━━ THE INPUT

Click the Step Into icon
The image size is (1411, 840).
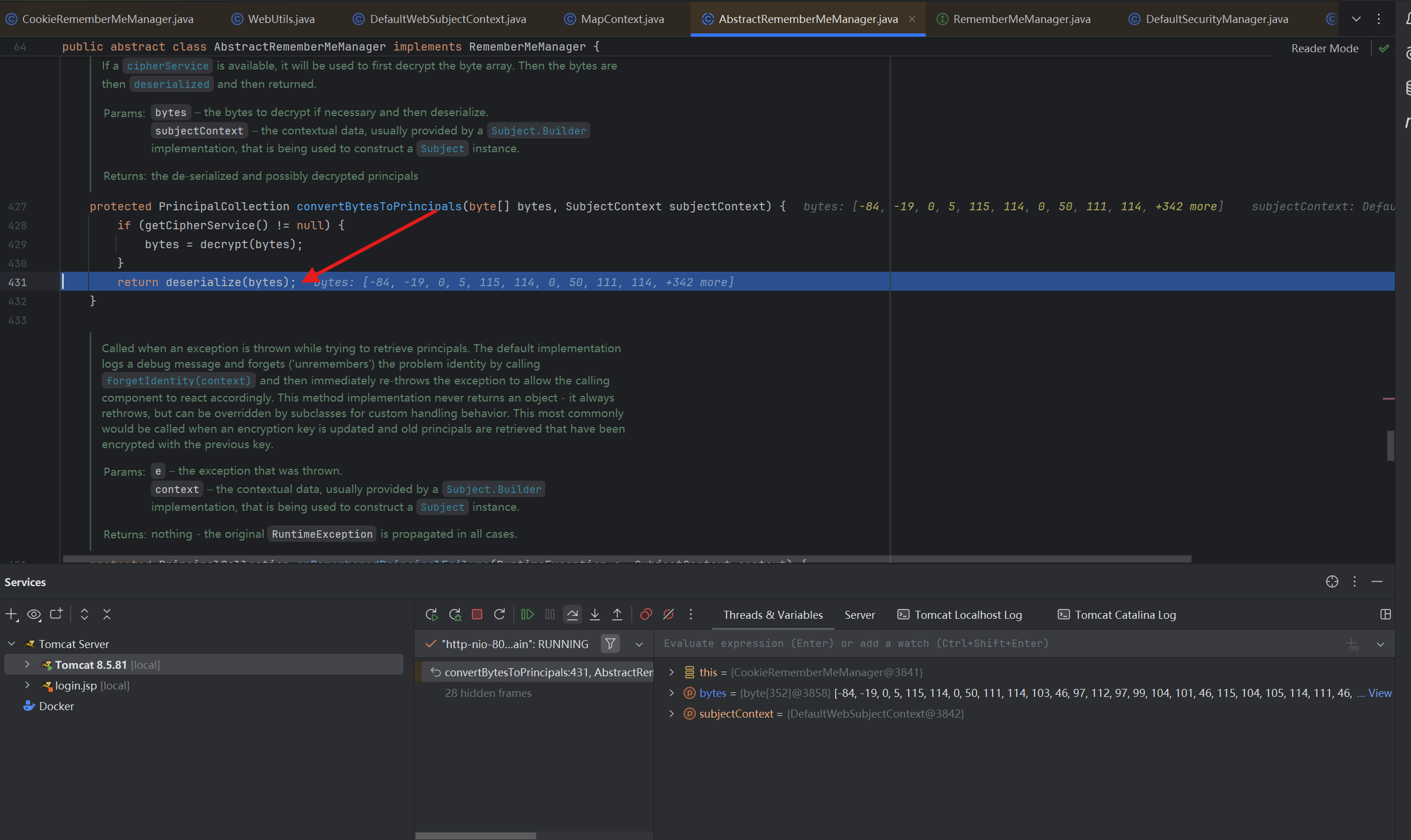(x=595, y=614)
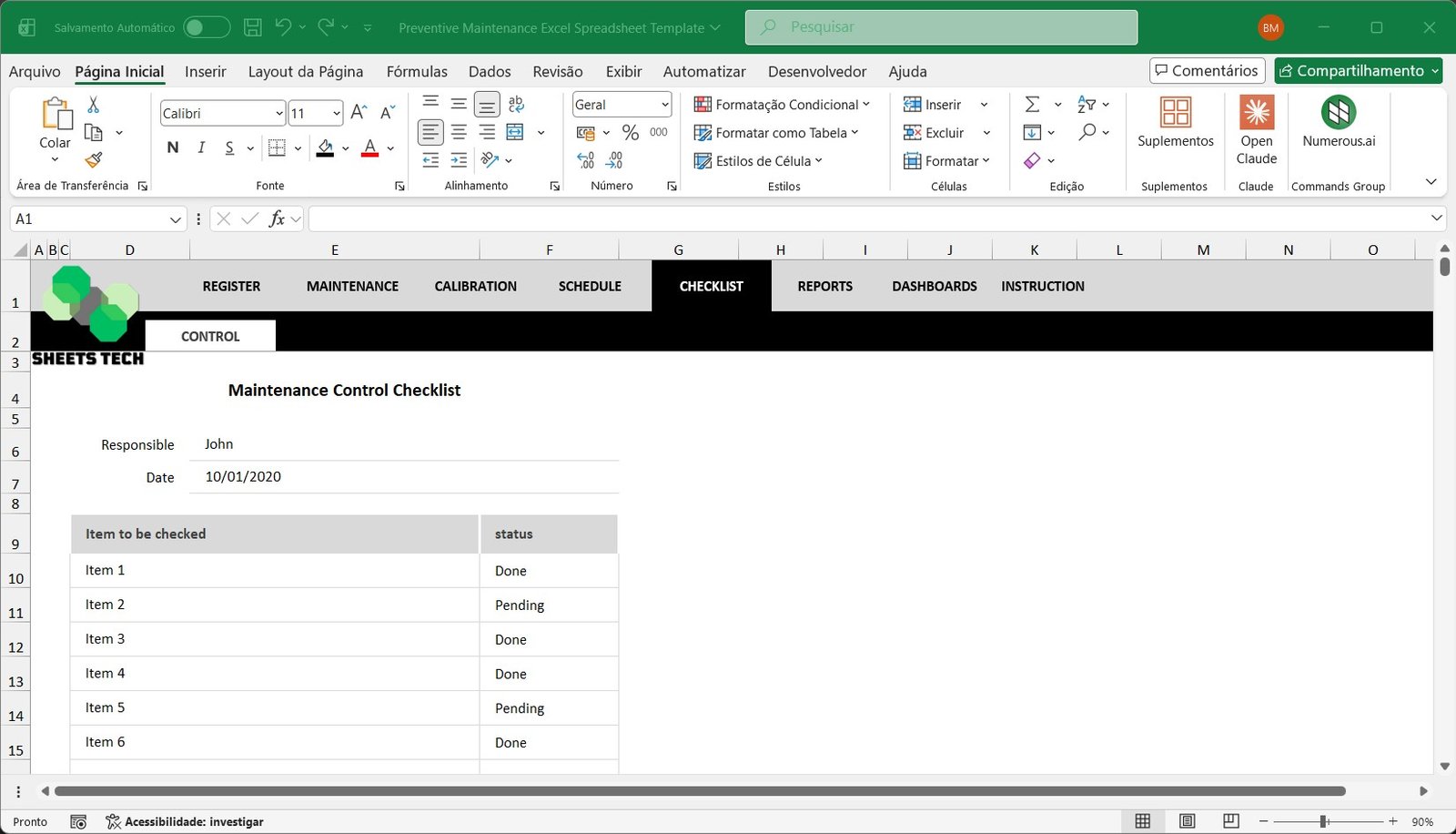The image size is (1456, 834).
Task: Open the Formatação Condicional menu
Action: tap(781, 104)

━━━━

* [WORK INSTRUCTION]: Copy every record exactly as it appears, apart from any pictures.

* [EXERCISE RESPONSE]:
Click the Step Into icon
The image size is (1411, 840).
(x=595, y=614)
The image size is (1456, 834).
Task: Open the Formatação Condicional menu
Action: tap(781, 104)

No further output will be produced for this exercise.